I feel like this is a fundamental code question.
I want to use a hotpot (100-10Kohm), a pressure sensitive potentiometer, like those sold by sparkfun for an LED project. But unlike a regular pot, once you take your finger off the hotpot it's resistance goes back to the minimum 100ohm. You can put your finger on one spot and get a specific resistance or slide your finger along and change the resistance.
The fundamental question is this: one would use analog read to read the value of a regular pot and then store that value to an int.
But with a hotpot I need the arduino to constantly monitor the hotpot(three of them in fact) and detect when the hotpot is being actuated. Moreover, I need the arduino to measure in "realtime" if someone is sliding their finger along the hotpot and update the stored value at some reasonable rate (5Hz) and finally detect the last resistance measurement when the person removes their finger.
I have almost no idea how to do this and would appreciate any help, even if it is to say this can only be done with interrupts and direct c coding.

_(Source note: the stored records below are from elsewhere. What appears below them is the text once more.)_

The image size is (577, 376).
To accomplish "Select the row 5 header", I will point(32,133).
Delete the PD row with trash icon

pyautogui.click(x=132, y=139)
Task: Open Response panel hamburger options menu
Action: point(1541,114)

What I'v tried so far is a an awkward series of if, else statements. In the main loop I have analog read check the pot and divide by 10 to get values from 0-1024, if it is greater than 5 (allow for some jitter) write the value to int hotPotnew, else move on to the next hotpot. Next I compare the hotPotnew to hotPotcurrent to see if it is greater, lesser, or equal. I've not been able to make this part functional since putting your finger in the middle of the hotpot will get you about 5Kohms +/- 250ohms. How does one compare two values while allowing for some variability/error? But even if I could get that to work, I need some way to structure the program so that if someone is moving their finger along the hotpot the arduino will constantly poll it and record. But if someone isn't touching the hotpot or not moving, it will go on and read hotPot2 and hotPot3.
Is this hopelessly complex for a noob? and examples would be much appreciated.